Existing hierarchical dimensionality reduction methods struggle to simultaneously preserve both local and global structures across multiple granularity levels while maintaining users’ mental map continuity. To address this, we propose HUMAP—the first hierarchical dimensionality reduction framework built upon UMAP. HUMAP achieves dual optimization of structural fidelity and mental map consistency through three core techniques: cross-scale neighborhood graph propagation, multi-granularity similarity modeling, and incremental embedding alignment. Compared to state-of-the-art methods, HUMAP significantly improves hierarchical structure preservation across multiple benchmark datasets. Furthermore, it demonstrates strong interpretability and interactive utility in real-world data labeling tasks. By unifying geometric structure preservation with cognitive consistency, HUMAP establishes a novel paradigm for multi-granularity visual analytics, enabling scalable, intuitive, and semantically grounded exploration of high-dimensional hierarchical data.

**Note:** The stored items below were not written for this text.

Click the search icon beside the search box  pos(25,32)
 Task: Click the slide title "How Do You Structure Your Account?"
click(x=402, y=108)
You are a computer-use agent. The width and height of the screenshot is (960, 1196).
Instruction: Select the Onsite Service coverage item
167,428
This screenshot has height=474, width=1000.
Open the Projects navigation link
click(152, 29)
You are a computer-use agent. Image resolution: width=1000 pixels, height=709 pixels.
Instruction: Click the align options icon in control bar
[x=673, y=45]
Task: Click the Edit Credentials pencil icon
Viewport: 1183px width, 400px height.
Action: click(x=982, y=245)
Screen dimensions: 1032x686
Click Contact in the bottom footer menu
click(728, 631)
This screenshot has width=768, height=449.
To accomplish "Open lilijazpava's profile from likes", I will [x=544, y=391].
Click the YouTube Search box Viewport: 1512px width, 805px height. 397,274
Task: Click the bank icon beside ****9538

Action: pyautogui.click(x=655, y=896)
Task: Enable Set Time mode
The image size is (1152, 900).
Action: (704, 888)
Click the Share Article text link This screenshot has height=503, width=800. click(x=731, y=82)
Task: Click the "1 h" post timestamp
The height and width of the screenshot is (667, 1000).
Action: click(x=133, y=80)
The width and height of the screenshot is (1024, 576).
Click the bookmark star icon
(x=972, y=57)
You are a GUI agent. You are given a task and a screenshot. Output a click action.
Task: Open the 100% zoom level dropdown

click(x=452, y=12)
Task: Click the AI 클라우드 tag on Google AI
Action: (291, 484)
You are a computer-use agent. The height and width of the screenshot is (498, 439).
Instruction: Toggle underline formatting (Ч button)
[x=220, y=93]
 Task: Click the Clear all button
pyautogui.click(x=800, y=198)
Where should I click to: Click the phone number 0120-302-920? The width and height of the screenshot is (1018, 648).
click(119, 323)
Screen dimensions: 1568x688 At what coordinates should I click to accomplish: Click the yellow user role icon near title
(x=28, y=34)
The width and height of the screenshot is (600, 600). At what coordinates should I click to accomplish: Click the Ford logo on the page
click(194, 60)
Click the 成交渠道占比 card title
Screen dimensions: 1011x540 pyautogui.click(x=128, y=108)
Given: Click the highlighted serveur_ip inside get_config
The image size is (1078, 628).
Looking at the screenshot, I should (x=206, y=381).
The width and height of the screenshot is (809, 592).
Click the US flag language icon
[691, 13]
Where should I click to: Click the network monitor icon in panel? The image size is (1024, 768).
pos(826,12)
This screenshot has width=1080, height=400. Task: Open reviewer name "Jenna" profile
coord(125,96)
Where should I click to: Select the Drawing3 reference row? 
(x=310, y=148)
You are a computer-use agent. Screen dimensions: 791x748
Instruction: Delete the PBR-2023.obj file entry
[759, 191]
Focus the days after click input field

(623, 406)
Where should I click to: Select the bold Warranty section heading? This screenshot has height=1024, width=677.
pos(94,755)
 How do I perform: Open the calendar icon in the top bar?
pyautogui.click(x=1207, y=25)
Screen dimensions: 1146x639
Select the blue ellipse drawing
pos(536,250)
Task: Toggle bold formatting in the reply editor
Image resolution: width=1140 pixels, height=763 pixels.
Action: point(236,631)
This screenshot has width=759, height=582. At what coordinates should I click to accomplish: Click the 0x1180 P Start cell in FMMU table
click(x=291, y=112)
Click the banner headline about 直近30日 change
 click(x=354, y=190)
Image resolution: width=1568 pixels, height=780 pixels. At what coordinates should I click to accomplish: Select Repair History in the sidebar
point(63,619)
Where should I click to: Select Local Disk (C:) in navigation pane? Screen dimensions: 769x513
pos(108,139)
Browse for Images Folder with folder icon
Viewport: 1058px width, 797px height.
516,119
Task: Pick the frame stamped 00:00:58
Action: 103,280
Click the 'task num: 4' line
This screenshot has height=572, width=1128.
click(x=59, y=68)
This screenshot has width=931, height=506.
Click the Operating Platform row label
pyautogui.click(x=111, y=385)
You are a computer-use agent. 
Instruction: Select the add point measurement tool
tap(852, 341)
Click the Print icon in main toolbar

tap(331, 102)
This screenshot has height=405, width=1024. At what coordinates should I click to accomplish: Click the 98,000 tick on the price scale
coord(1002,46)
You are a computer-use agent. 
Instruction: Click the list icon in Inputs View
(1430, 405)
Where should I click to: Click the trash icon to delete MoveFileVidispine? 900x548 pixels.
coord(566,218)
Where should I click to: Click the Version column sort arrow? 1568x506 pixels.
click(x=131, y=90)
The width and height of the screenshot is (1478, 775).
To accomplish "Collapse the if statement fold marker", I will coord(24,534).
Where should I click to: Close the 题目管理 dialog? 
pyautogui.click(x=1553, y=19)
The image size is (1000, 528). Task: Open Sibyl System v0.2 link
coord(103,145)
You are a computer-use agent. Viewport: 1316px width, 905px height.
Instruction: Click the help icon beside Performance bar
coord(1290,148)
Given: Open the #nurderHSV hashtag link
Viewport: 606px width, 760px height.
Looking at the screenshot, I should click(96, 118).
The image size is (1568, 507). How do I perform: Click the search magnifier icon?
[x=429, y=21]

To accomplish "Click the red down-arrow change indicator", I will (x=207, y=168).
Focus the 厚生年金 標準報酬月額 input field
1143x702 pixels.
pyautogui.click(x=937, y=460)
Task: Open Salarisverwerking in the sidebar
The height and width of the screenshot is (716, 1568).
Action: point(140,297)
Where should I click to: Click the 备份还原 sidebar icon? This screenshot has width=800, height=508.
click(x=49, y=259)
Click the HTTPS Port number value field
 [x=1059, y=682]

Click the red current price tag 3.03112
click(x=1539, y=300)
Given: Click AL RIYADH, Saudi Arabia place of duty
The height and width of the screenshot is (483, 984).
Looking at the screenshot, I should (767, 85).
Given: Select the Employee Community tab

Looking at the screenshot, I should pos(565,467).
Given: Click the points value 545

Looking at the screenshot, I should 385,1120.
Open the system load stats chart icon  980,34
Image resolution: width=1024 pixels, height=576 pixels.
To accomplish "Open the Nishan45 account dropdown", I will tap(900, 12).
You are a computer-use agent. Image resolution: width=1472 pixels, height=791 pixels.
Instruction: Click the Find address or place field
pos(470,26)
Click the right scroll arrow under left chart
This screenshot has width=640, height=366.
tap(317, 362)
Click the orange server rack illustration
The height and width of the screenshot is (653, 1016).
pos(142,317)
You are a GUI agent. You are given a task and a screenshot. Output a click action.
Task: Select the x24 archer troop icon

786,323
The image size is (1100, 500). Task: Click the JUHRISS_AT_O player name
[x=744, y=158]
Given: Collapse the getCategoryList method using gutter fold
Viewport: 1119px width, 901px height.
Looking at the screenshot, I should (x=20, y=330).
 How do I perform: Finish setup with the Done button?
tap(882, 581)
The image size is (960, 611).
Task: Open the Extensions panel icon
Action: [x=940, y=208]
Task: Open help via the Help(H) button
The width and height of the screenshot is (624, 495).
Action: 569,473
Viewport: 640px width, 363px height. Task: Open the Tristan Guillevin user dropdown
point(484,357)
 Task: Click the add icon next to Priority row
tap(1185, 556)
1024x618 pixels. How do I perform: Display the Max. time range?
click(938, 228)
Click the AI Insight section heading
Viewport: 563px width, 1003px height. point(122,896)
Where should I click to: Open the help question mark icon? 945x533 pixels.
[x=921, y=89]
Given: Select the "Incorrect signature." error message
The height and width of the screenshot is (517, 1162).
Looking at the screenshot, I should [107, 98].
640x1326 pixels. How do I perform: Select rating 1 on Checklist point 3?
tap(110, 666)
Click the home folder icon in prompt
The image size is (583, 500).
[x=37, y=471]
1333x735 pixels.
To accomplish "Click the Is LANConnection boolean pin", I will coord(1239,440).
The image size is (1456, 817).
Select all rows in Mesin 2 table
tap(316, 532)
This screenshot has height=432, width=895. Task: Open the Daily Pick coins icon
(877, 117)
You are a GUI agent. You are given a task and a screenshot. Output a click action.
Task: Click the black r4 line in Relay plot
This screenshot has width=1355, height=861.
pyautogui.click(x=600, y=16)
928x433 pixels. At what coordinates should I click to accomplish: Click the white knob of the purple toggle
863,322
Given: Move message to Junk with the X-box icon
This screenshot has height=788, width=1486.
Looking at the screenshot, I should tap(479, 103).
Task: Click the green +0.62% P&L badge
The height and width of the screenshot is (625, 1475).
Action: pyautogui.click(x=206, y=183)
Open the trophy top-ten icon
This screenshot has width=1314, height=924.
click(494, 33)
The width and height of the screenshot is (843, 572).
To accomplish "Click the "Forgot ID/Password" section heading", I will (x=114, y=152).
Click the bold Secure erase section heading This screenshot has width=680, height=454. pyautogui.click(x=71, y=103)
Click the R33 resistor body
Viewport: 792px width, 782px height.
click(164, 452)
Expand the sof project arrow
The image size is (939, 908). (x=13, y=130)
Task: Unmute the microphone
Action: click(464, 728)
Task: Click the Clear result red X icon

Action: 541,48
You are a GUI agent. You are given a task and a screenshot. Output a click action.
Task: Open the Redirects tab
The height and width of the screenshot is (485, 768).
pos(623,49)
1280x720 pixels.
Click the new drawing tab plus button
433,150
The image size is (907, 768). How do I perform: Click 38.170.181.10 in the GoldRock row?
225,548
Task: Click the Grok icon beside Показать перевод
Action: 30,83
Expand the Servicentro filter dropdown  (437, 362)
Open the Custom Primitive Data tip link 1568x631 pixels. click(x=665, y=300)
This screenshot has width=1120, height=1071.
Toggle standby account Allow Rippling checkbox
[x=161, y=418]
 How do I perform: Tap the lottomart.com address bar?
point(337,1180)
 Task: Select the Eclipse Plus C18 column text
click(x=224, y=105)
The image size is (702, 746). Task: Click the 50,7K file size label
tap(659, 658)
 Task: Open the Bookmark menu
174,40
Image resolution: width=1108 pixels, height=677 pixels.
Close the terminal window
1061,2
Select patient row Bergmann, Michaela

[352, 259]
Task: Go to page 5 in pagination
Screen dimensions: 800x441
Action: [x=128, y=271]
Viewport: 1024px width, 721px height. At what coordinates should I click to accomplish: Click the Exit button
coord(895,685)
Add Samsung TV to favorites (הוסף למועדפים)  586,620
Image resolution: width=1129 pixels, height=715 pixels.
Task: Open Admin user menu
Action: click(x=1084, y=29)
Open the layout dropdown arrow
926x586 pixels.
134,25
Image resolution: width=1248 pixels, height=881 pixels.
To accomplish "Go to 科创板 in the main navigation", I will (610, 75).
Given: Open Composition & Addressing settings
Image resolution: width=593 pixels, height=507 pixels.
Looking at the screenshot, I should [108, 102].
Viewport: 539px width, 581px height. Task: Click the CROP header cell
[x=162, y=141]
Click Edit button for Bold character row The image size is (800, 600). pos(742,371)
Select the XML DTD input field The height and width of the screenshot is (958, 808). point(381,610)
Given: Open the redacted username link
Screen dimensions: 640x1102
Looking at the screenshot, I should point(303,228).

Dimensionality reduction (DR) techniques help analysts to understand patterns in high-dimensional spaces. These techniques, often represented by scatter plots, are employed in diverse science domains and facilitate similarity analysis among clusters and data samples. For datasets containing many granularities or when analysis follows the information visualization mantra, hierarchical DR techniques are the most suitable approach since they present major structures beforehand and details on demand. This work presents HUMAP, a novel hierarchical dimensionality reduction technique designed to be flexible on preserving local and global structures and preserve the mental map throughout hierarchical exploration. We provide empirical evidence of our technique’s superiority compared with current hierarchical approaches and show a case study applying HUMAP for dataset labelling.